Es zeigt sich, dass durch eine dezidierte Sachverhaltsaufbereitung selbst im Falle materiell-rechtlicher Rechtsverletzungen eine wettbewerbsrechtliche Abmahnung nicht ohne weiteres begründet sein muss. Herauszustreichen ist gleichwohl, dass es sich stets um die Bewertung eines Einzelfalls handelt und § 8 Abs. 4 UWG als Missbrauchstatbestand die Ausnahme darstellt, für den der angegangene Anbieter beweispflichtig ist.

Im Falle einer Abmahnung, bei der zumindest ein „Anfangsverdacht“ für eine Rechtsmissbräuchlichkeit besteht, sollte schnell gehandelt und zunächst deren Hintergründe recherchiert werden. Liegen belastbare Anhaltspunkte vor, sollte dem Abmahner die Rechtsmissbräuchlichkeit seiner Abmahnung vorgehalten werden und gegebenenfalls bei fehlender Wettbewerbswidrigkeit negative Feststellungsklage angedroht werden.

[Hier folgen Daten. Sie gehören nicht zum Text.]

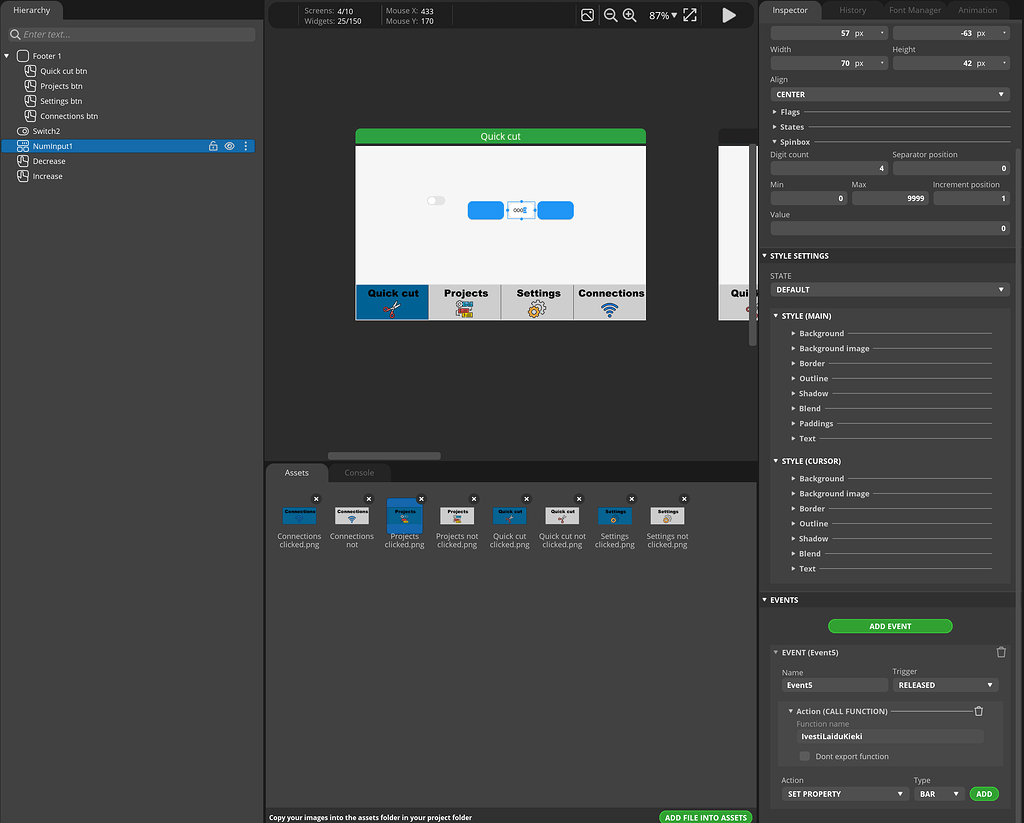Open the Console tab
This screenshot has height=823, width=1024.
(359, 473)
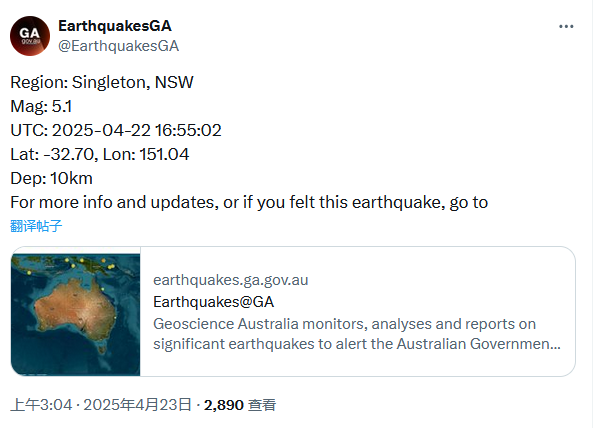Image resolution: width=595 pixels, height=428 pixels.
Task: Click the 查看 views label
Action: pyautogui.click(x=261, y=405)
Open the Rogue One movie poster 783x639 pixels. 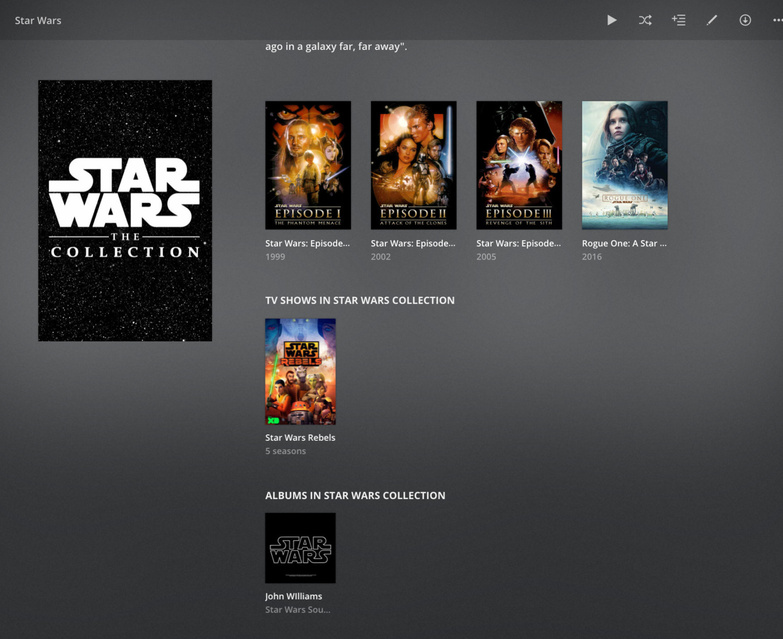point(625,165)
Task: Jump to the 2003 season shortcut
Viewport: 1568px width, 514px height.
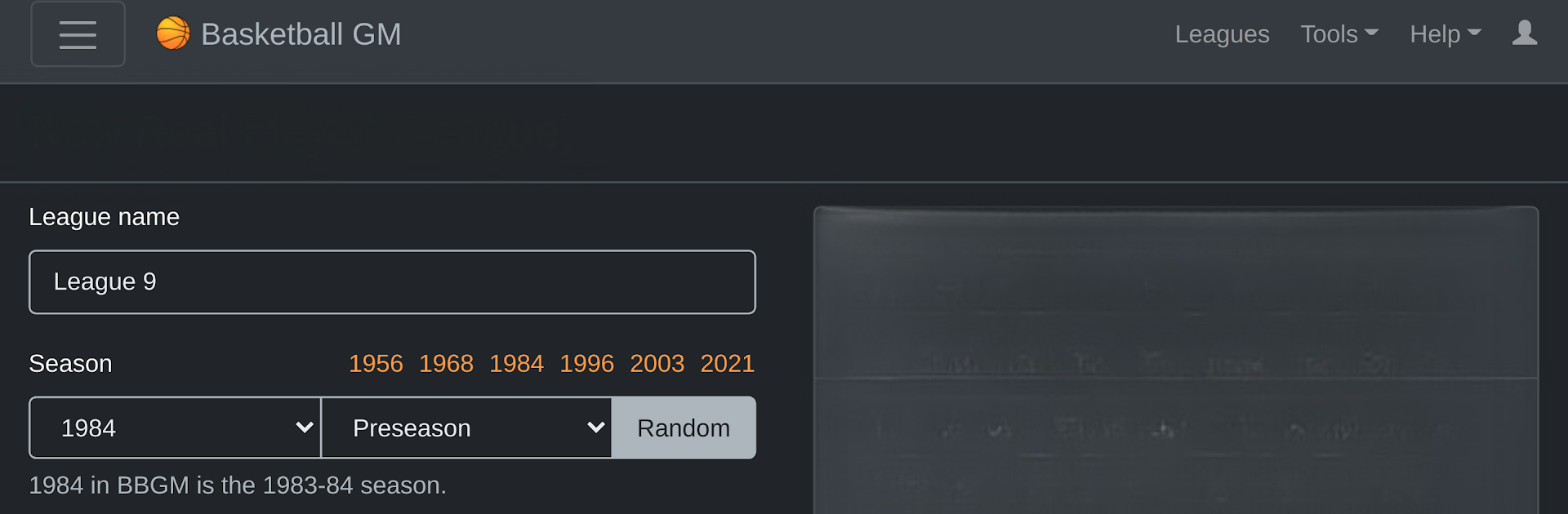Action: pyautogui.click(x=657, y=363)
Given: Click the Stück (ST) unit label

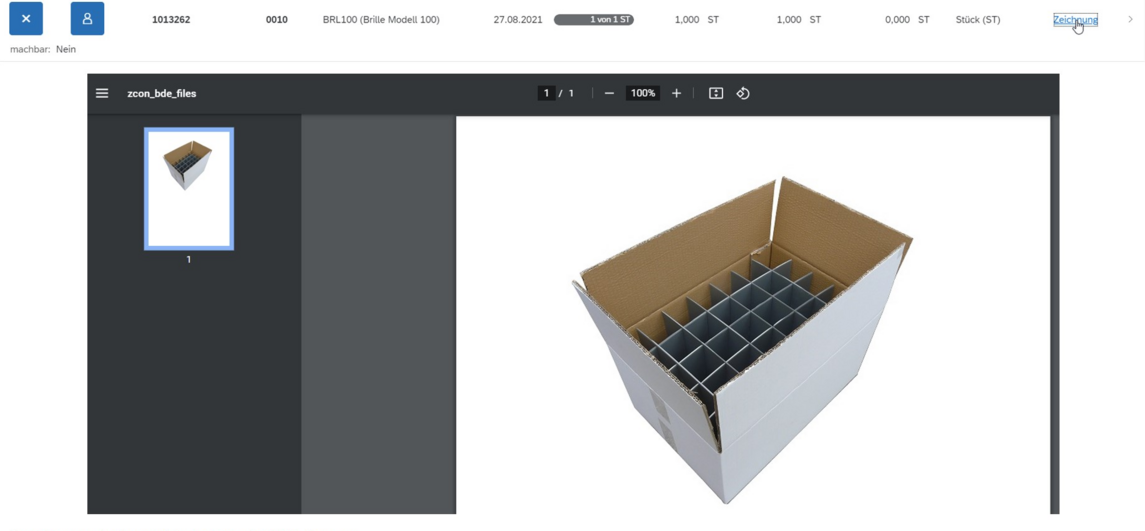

Ein Liste mit Indizien findet sich im Internet als Webcode.

Webcode Tipps

Als Indizien für die Rechtsmissbräuchlichkeit einer Abmahnung dienen daher folgende Positionen:

  1. Höhe des Streitwerts; bei wettbewerbsrechtlichen Abmahnungen im eBay- oder einfachen Internetbereich sind Streitwerte zwischen EUR 6.000,– und 20.000,– angemessen; darüber hinaus gehende Streitwerte sind – anders in Markensachen – häufig überhöht.
  2. Anzahl der Abmahnungen; hier hilft eine Recherche im Internet bei den einschlägigen Seiten oder in News-Foren.
  3. Kleines Unternehmen als Abmahner mit grundsätzlich wenig Interesse an Wettbewerbsverfolgung im Verhältnis zu seiner Geschäftstätigkeit.
  4. „Zielgruppe“ der Abmahnung kleine und kleinere Internethändler.
  5. Zeitliches Zusammenliegen einer Vielzahl von Abmahnungen.
  6. Allgemeine tatsächliche und rechtliche Ausführungen im Rahmen der Abmahnung mit nur geringem Eingehen auf den konkreten Einzelfall.